If my attitude about the Coronavirus seems callous or inappropriately casual to you, I would like to assure you I do appreciate the seriousness of the situation. I would be more than happy to self-quarantine and avoid travel if I had a place to self-quarantine to and my job didn’t depend on me travelling right now. I’ve been preparing for this job in Japan for over a year and have made many sacrifices including donating or discarding all of my furniture, selling or donating many of my books, and finally selling my car to a relative in Tennessee. I might have enjoyed staying at the Embassy Suite forever but my funds simply won’t allow it. I consider myself fortunate that I’m not one of the many forced to spend the duration of this crisis on streets and in shelters.
Maybe I should use language to show feelings of anguish and people may be upset that I don’t seem to be participating in the communal dismay. I don’t like what’s happening and hate that the virus has killed so many people and has made others sick while the changes being made to status quo operations have caused problems that go beyond inconvenience, including staff shortages at hospitals.
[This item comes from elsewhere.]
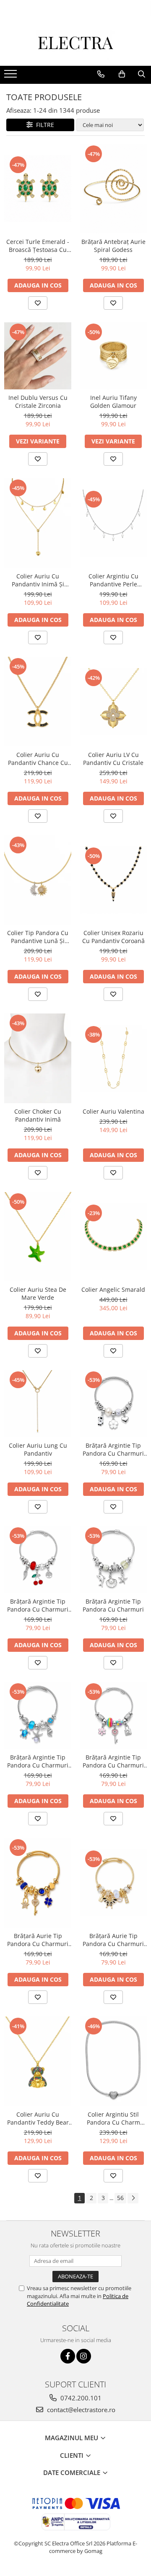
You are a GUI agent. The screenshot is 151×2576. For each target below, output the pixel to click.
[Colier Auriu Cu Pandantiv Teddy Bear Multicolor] (37, 2061)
The reason I may not seem very emotional about this thing, and the reason I seem to be focused on other things, is because this seems to me the most practical and considerate way of conducting myself. Although I feel calm and not panicked, I feel like any attempt to provoke panic or terror in myself places an undue burden on other people. It seems to me an expression of pain, emotional or physical, is a form of cry for help and it takes resources and energy for people to help other people, emotionally or physically. So if I don’t actually require such assistance, I would be wasting other people’s time if I demanded it when I might contribute more constructive and entertaining things about my particular experience to distract people from what they may be going through.
Several years ago, I had a conversation with a young man who told me that he reacted to the news of any death, of anyone in the world, the same way he’d react to the death of a loved one. Since he told me this while not sobbing or appearing in any other way especially upset, I could only assume he avoided news all the time (I know he didn’t), he was lying, or he was a psychopath. So I tend not to trust some people when they say it’s our responsibility to always be empathetic. You couldn’t do that and remain sane. Can you enjoy watching the cute cat video while knowing, right at that moment, someone like you or your loved one is experiencing pain or death? So I respect the seriousness of what is occurring without feeling like I must be experiencing the full extent of the pain internally. I don’t think that would do anyone any good. Understandably, some people are more sensitive to the imagery and news than others. Maybe it’s because I’m distracted by so many other issues at this time that I’m not feeling the same level of shock as some of my friends. On the other hand, I generally find I’m at my most calm in the middle of a crisis.